PROBLEMS AND TASKS:
A) In the article on young Chinese graduates turning to Buddhist monasteries, how tall is the hall where Lin bows to Vairocana?
B) Write the next few paragraphs of the article on young Chinese graduates turning to Buddhist monasteries, picking up after its final sentence.

A Refuge From China's Rat Race: The Young People Flocking To Buddhist Monasteries

Unemployment, stress in the workplace, economic difficulties: more and more young Chinese graduates are flocking to monasteries to find "another school of life."

Photograph of a girl praying at a temple during Chinese Lunar New Year. She is burning incense.

Feb 20, 2015 - Huaibei, China - Chinese worshippers pray at a temple during the Lunar New Yeat

CPRESSPHOTO/ZUMA
Frédéric Schaeffer

JIAXING — It's already dawn at Xianghai Temple when Lin, 26, goes to the Hall of 10,000 Buddhas for the 5:30 a.m. prayer.

Still half-asleep, the young woman joins the monks in chanting mantras and reciting sacred texts for an hour. Kneeling, she bows three times to Vairocana, also known as the Great Sun Buddha, who dominates the 42-meter-high hall representing the cosmos.

Before grabbing a vegetarian breakfast in the adjacent refectory, monks and devotees chant around the hall to the sound of drums and gongs.

COLLECTED DATA:
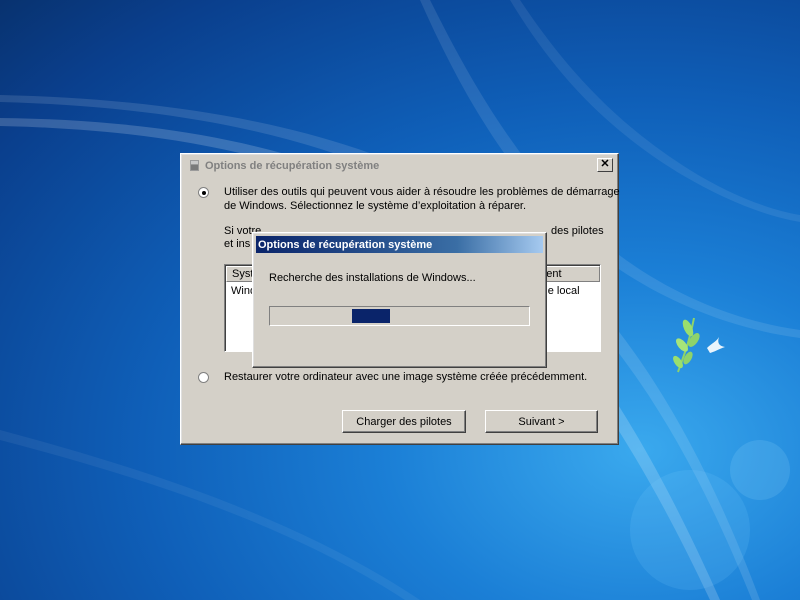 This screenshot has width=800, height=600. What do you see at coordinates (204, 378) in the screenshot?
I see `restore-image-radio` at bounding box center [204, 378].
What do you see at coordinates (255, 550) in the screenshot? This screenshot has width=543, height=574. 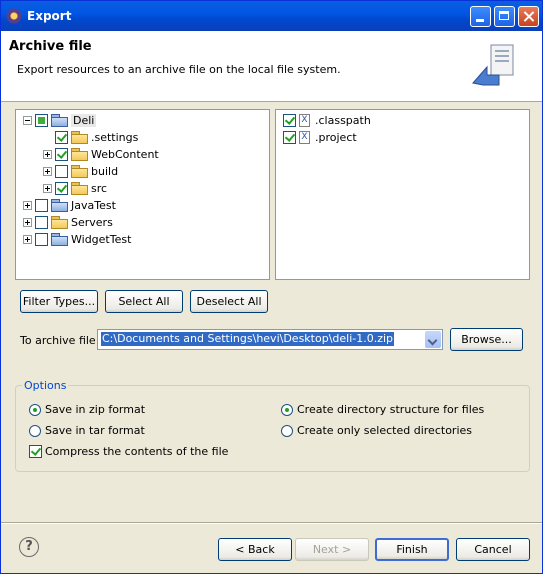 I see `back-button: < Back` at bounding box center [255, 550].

RESPONSES BY ITEM NUMBER:
A) 42 meters.

B)
"I resigned last October from the e-commerce company where I had been working for the past two years in Nanjing, and joined the temple in January, where I am now a volunteer in residence," explains the young woman, soberly dressed in black pants and a cream linen jacket.

Located in the city of Jiaxing, over a hundred kilometers from Shanghai, in eastern China, the Xianghai temple is home to some 20 permanent volunteers.

Unlike Lin, most of them only stay for a couple days or a few weeks. But for Lin, who spends most of her free time studying Buddhist texts in the temple library, the change in her life has been radical. "I used to do the same job every day, sometimes until very late at night, writing all kinds of reports for my boss. I was exhausted physically and mentally. I felt my life had no meaning," she says.